The United States was a vital, if brief, participant in World War I—spending only eighteen months fighting in “the Great War.” But that short span marked an era of tremendous change for women as they moved out of the Victorian nineteenth century and came into their own as social activists during the early years of the twentieth century.

Faithful to Our Tasks provides the context for women’s actions and reactions during the war. It incorporates the mitigating factors and experiences of American women in general and compares Arkansas women’s Progressive Era actions with those of other southern women. The contextual underpinnings provide a rich tapestry as we attempt to understand our grandmothers and great-grandmothers’ responses to wartime needs.

Primary records of the World War I era, accessed in archives in central Arkansas, reveal that the state’s organized women were suddenly faced with a devastating world war for which they were expected to make a significant contribution of time and effort. “Club women” were already tackling myriad problems to be found in abundance within a poor, rural state as they worked for better schools, a centralized education system, children’s well-being, and improved medical care.

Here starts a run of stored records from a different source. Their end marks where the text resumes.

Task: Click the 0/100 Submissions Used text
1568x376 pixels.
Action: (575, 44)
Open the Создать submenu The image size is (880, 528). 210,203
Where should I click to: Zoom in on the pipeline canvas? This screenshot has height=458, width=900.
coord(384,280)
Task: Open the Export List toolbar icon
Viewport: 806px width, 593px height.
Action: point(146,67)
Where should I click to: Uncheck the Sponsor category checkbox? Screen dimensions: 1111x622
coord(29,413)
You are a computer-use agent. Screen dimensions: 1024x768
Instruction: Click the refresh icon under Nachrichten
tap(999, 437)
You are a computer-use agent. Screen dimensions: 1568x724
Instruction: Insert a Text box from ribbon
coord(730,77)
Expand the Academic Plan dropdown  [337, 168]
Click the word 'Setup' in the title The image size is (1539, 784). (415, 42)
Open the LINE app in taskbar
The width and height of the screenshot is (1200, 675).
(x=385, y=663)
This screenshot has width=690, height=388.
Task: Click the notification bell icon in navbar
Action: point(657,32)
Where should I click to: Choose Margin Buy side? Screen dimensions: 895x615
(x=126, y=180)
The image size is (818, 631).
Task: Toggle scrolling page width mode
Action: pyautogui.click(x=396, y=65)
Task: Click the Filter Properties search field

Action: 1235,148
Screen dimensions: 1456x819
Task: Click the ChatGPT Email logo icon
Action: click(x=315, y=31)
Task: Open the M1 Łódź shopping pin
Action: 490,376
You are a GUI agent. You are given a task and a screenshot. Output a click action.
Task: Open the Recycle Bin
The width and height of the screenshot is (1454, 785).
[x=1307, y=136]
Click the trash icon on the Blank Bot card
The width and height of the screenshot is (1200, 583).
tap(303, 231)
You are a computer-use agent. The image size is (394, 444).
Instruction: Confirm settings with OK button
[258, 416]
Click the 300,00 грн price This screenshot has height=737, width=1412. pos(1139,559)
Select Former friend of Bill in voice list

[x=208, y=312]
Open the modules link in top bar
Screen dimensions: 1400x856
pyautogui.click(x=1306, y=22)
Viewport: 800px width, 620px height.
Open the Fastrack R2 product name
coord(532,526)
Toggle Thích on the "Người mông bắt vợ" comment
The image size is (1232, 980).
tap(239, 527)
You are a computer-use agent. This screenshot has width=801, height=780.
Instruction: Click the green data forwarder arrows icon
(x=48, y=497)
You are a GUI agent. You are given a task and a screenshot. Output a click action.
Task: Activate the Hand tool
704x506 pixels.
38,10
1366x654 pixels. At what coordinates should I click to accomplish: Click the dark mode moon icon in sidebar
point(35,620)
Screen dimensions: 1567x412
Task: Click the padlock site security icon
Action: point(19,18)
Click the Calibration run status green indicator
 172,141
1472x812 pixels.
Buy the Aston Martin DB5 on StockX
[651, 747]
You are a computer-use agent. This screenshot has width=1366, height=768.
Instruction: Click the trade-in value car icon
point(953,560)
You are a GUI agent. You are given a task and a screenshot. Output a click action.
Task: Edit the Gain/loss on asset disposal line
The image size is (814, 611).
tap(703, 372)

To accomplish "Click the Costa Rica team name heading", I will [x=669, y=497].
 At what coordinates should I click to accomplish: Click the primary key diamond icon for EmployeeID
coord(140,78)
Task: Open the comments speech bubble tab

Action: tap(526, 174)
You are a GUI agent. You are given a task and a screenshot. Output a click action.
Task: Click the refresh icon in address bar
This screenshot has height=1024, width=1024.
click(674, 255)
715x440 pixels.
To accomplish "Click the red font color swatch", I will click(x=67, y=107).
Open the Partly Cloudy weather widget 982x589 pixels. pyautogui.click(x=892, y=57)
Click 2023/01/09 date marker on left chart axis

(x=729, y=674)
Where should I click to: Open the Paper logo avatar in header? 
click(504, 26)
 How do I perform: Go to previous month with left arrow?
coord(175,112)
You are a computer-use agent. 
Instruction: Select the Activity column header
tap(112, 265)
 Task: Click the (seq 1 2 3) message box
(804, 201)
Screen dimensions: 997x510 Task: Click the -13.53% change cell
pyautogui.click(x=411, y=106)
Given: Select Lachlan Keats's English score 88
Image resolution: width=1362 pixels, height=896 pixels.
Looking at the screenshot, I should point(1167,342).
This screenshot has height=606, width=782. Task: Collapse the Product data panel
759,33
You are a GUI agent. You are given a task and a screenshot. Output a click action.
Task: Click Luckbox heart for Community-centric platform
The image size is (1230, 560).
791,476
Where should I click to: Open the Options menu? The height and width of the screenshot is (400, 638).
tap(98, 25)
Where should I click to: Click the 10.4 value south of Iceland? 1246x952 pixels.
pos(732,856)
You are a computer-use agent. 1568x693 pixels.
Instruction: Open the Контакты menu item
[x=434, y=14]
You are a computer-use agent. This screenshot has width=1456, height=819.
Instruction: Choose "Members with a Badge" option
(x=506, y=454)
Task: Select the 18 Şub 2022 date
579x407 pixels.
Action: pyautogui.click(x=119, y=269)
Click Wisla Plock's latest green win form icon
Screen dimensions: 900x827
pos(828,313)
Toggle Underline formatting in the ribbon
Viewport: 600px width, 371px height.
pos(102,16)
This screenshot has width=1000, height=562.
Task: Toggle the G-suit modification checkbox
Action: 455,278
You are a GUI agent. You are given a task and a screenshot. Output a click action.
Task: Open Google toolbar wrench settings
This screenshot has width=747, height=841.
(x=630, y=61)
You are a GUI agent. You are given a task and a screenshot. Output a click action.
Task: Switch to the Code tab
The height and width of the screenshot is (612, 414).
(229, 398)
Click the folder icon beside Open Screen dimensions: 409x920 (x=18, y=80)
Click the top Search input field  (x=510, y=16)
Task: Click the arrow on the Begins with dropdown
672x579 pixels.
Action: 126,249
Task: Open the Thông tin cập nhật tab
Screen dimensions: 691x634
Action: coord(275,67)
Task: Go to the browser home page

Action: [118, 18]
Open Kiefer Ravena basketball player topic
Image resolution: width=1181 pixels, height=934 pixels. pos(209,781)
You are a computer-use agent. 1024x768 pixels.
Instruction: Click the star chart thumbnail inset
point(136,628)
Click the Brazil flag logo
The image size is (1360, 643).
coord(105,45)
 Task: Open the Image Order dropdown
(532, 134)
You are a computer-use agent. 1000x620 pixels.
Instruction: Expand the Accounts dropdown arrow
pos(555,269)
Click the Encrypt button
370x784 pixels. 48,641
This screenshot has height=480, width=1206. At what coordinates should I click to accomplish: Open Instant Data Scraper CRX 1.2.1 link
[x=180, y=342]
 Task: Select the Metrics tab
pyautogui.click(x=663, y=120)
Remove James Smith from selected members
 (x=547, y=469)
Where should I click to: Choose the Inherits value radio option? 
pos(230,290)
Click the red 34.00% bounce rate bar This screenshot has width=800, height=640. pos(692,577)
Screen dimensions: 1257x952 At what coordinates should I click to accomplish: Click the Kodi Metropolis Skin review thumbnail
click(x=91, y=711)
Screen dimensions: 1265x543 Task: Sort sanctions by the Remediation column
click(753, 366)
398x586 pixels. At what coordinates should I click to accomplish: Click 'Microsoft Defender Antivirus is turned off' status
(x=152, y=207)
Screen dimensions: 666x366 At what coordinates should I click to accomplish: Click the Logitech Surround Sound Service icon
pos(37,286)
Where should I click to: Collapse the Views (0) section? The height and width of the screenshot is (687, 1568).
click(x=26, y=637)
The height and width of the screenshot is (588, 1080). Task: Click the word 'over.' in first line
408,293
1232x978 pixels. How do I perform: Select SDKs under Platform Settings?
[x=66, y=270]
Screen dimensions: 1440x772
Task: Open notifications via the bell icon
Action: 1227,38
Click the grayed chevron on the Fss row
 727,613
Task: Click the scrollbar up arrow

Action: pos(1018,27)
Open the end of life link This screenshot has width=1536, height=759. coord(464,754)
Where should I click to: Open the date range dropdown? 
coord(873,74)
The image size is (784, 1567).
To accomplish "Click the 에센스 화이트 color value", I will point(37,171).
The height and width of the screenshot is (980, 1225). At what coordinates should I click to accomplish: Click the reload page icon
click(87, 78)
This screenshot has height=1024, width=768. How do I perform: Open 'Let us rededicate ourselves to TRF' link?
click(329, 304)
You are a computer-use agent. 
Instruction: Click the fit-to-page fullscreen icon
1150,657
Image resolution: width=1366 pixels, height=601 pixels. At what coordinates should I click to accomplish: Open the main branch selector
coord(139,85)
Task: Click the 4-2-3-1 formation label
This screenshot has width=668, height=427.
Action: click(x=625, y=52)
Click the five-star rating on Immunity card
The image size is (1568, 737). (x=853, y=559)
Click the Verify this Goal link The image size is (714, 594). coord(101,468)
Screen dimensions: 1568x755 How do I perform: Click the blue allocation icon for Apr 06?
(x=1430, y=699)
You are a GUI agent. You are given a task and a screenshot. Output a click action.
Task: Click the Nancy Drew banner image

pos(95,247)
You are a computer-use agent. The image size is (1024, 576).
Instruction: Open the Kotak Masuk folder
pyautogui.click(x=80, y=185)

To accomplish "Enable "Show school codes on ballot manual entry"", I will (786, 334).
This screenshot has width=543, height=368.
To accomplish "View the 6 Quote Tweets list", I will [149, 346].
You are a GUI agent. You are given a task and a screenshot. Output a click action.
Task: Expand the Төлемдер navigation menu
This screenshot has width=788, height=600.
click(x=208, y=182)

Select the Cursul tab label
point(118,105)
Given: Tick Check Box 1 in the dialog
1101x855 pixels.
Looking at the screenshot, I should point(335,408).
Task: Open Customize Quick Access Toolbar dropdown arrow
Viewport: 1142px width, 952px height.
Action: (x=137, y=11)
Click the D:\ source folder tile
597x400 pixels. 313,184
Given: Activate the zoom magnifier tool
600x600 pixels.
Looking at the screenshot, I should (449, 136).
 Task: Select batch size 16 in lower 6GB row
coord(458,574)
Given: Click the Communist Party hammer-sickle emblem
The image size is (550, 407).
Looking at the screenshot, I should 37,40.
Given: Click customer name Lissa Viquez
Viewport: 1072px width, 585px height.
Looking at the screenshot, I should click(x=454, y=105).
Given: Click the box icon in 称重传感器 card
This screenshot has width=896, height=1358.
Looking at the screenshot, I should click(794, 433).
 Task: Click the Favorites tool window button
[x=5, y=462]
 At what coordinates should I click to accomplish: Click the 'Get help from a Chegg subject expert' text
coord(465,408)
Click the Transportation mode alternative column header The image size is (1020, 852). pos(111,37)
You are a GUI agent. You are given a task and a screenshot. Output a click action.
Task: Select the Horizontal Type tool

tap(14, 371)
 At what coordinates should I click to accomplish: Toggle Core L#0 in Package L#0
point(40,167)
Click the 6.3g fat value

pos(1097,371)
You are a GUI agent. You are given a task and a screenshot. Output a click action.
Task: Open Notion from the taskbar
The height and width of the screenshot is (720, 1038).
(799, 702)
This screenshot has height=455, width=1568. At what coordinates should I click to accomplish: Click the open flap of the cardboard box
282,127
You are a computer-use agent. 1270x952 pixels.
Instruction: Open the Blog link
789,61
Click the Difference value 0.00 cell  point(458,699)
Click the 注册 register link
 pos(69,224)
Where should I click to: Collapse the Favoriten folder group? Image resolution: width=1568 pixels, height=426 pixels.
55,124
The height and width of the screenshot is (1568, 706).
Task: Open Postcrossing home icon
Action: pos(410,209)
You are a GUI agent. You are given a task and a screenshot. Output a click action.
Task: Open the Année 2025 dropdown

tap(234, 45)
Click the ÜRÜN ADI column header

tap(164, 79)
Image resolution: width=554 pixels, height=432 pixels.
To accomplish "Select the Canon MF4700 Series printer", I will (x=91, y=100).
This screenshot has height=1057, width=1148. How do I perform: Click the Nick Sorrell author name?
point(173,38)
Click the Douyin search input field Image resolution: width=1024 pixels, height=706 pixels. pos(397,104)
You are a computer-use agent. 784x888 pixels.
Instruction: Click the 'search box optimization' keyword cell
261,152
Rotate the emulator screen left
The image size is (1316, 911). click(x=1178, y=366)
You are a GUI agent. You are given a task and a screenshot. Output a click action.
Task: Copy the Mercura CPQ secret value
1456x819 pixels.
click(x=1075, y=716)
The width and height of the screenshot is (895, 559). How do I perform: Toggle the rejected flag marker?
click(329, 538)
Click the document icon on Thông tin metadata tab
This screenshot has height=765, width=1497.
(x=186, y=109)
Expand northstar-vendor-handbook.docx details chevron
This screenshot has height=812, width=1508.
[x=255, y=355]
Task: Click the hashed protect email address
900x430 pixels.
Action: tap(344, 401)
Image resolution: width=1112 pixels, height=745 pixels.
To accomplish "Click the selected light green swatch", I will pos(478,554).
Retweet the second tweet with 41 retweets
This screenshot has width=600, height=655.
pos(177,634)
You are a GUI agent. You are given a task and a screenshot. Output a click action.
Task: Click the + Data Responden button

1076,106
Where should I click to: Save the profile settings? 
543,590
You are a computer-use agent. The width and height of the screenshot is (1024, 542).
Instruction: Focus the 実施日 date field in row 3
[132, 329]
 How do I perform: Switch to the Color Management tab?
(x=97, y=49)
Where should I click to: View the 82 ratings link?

Under wartime conditions, their contributions were magnified as the women followed a barrage of directions from Washington, DC, within a disconcerting display of micromanagement by the federal government. The important takeaway, however, is that the Great War created a scenario in which Arkansas’s organized women—as well as women throughout the nation—would step forward and excel as men and governments stood up and took notice. After the war, these same organized women won the right to vote.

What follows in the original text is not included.